Chilodus punctatus, known as the spotted headstander or pearl headstander, is a headstander, a type of fish, in the genus Chilodus. The spotted headstander has a body that extends grayish and green colors over his body and sets off the colors with rows of brown specks.

This fish is named for its distinctive head-down swimming position (at 45°). These fish usually remain in the shade, emerging to feed.

Distribution
Chilodus punctatus is widespread in northeastern South America and in the Loreto region in Peru; up to 7 cm. Typical representative of the Curimatidae, which are among the barbary tetra.
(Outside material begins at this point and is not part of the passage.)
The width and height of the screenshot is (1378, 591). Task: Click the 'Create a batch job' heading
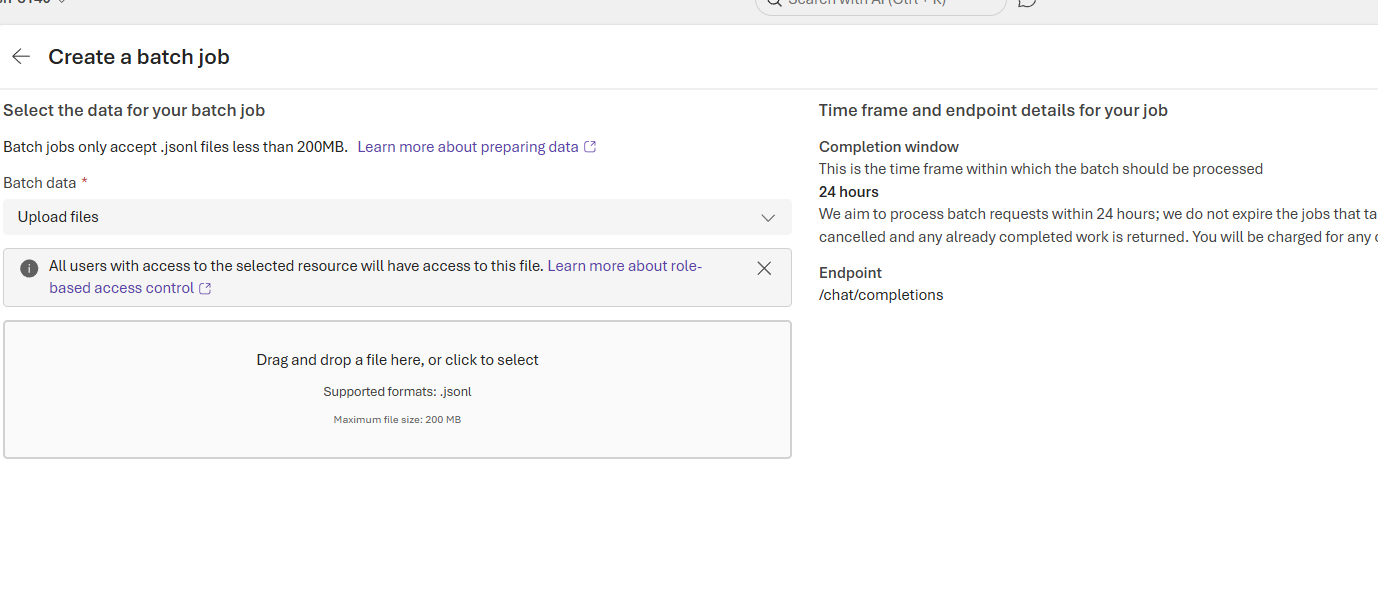[139, 57]
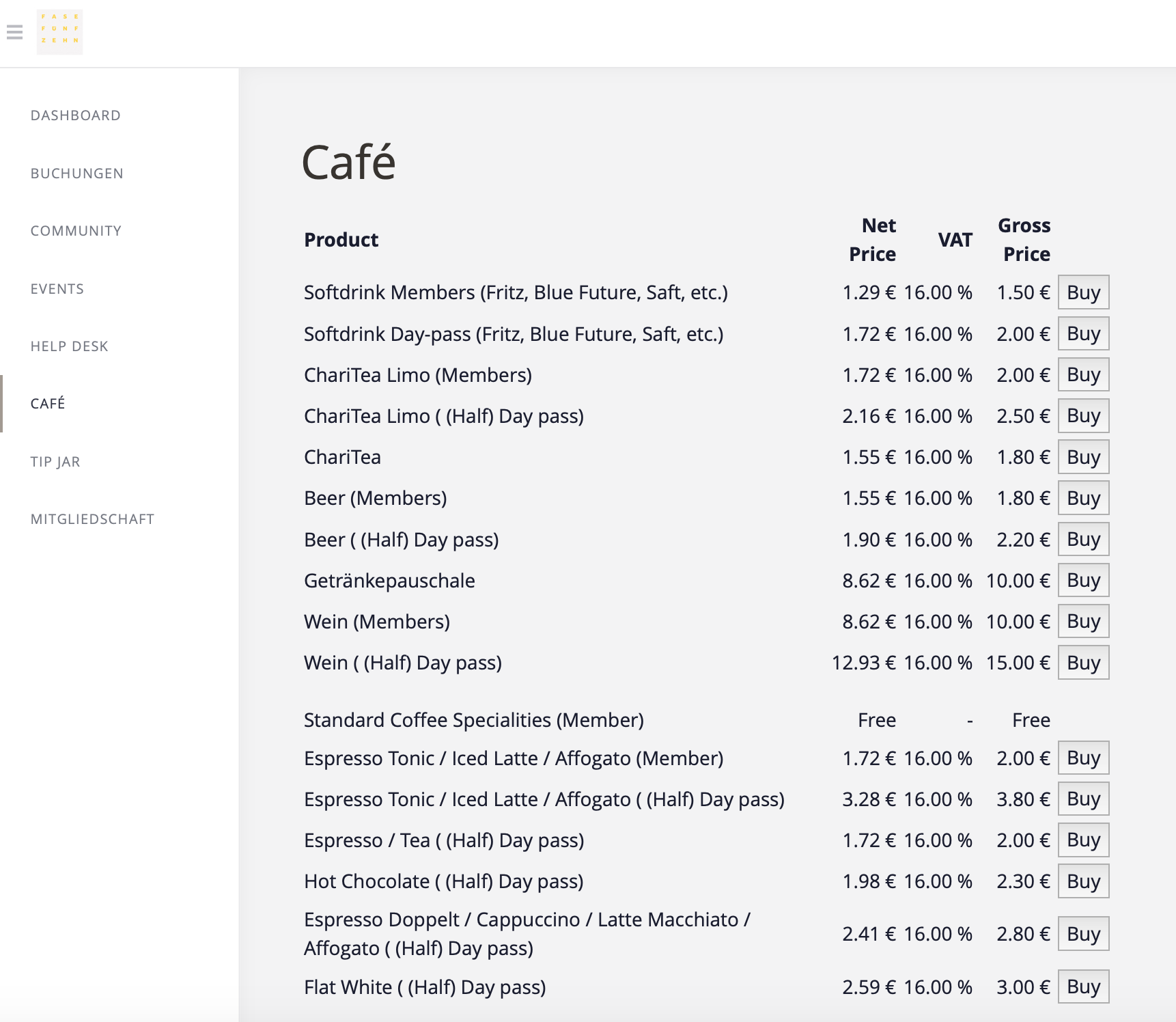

The body is moderately elongated, the back slightly raised. The mouth is small, slightly upward, with a thick upper lip. The fish is a headstand, delicate gray to brown, the throat and belly are silver-colored. From the mouth tip over the eye to the middle of the base of the caudal fin an extending black longitudinal band.

Aquarium care
At best they are kept as a group of three or four. These fish are peaceful community fish. The water should be reasonably soft and also slightly acidic. The temperature of the water should be around 26 °C (80 °F). The light should be kept subdued. Provide also places where it can shelter.

The parents should be removed after spawning among the roots of floating plants. The fish will lay around 200 eggs. Fry swim head-down from birth. They can be given brine shrimp as first food.

It eats vegetables, small live foods (like Daphnia), and flake foods.